• **Problem**
This task asks for the lines from the one with "You are a computer-use agent." to the final line below, repeated exactly, with pictures omitted.

Data extracted from a collection
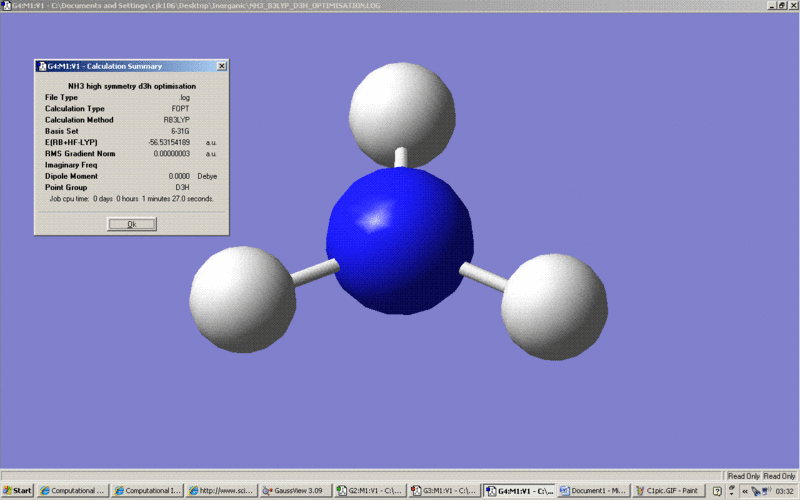Switch to GaussView 3.09 taskbar window

296,491
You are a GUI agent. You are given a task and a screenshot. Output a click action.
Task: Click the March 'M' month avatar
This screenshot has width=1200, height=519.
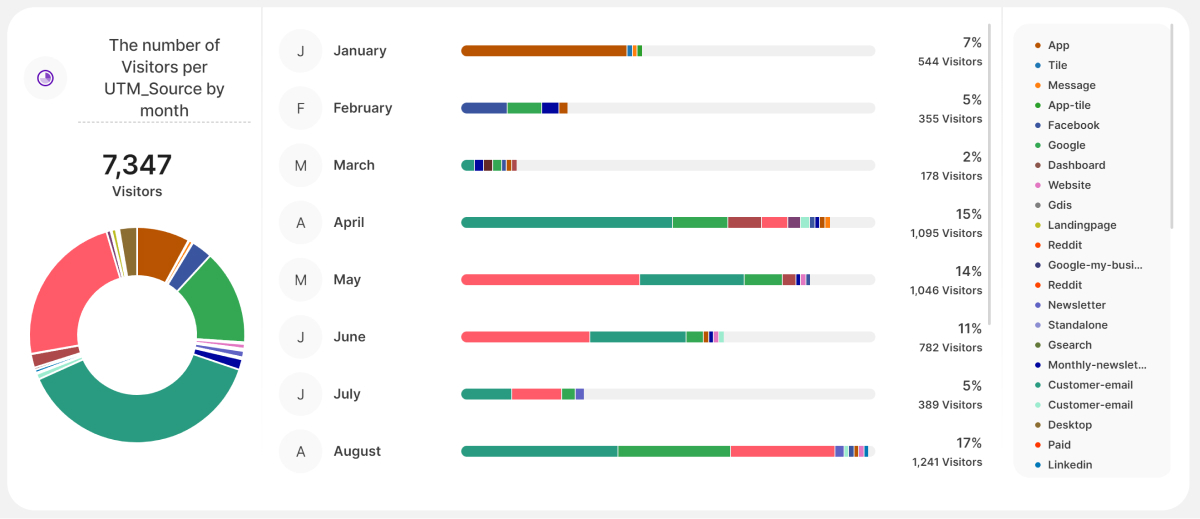pyautogui.click(x=301, y=165)
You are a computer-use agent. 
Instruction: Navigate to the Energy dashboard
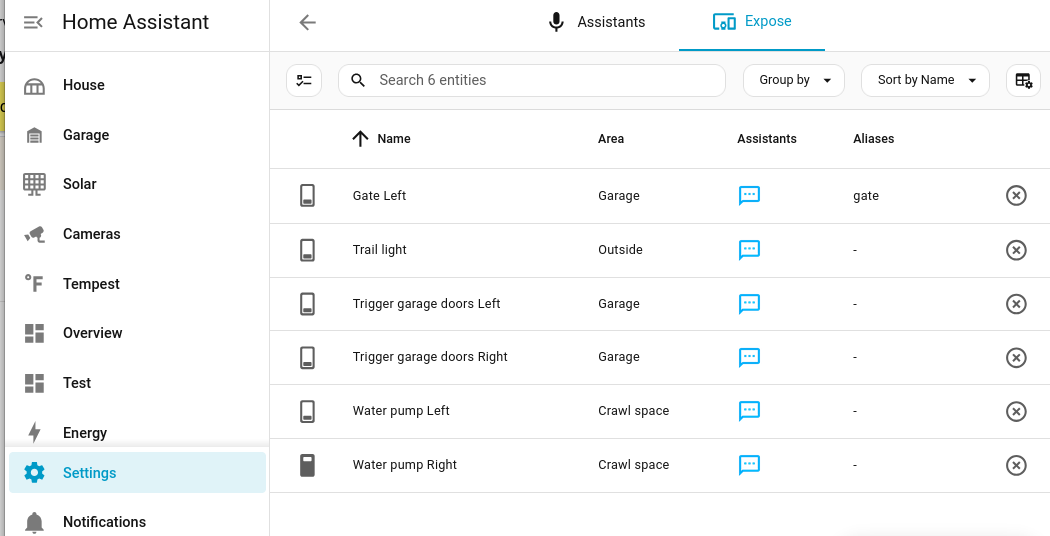pos(85,432)
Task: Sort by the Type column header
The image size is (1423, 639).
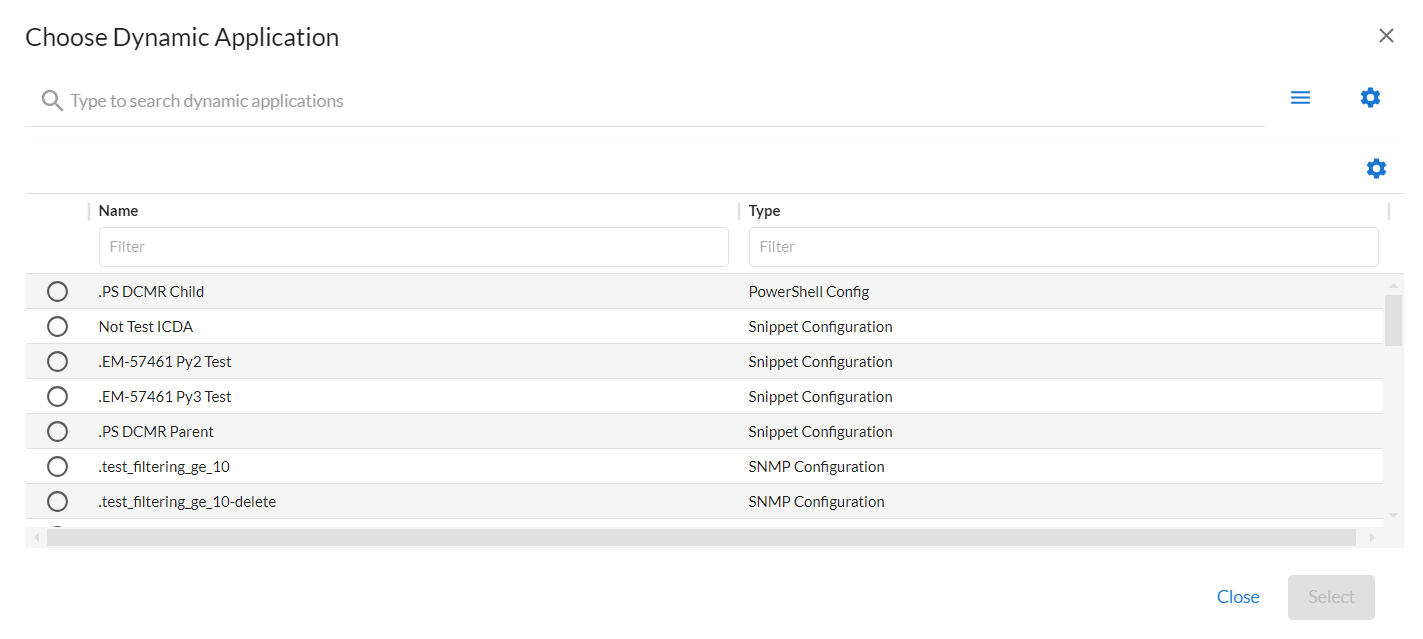Action: [764, 211]
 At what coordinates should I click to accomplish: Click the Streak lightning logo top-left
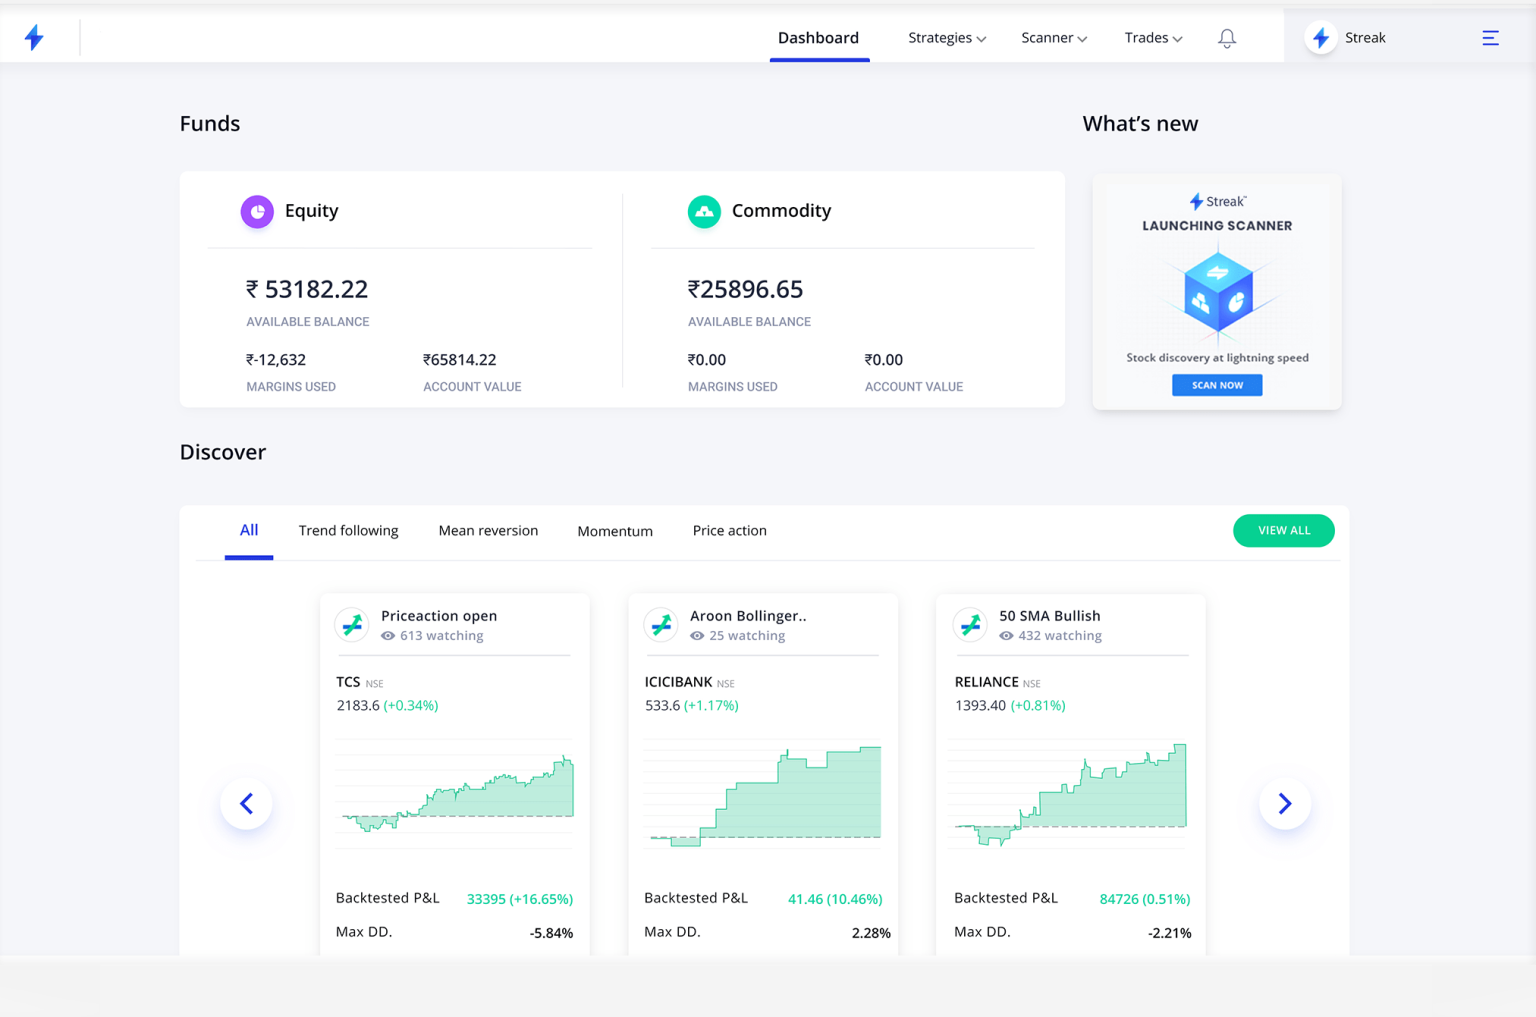(x=33, y=36)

• **Answer for this exercise**
You are a computer-use agent. 
Instruction: Navigate to the Energy dashboard
pos(85,432)
Task: Sort by the Type column header
The image size is (1423, 639).
Action: [764, 211]
 At what coordinates should I click to accomplish: Click the Streak lightning logo top-left
(x=33, y=36)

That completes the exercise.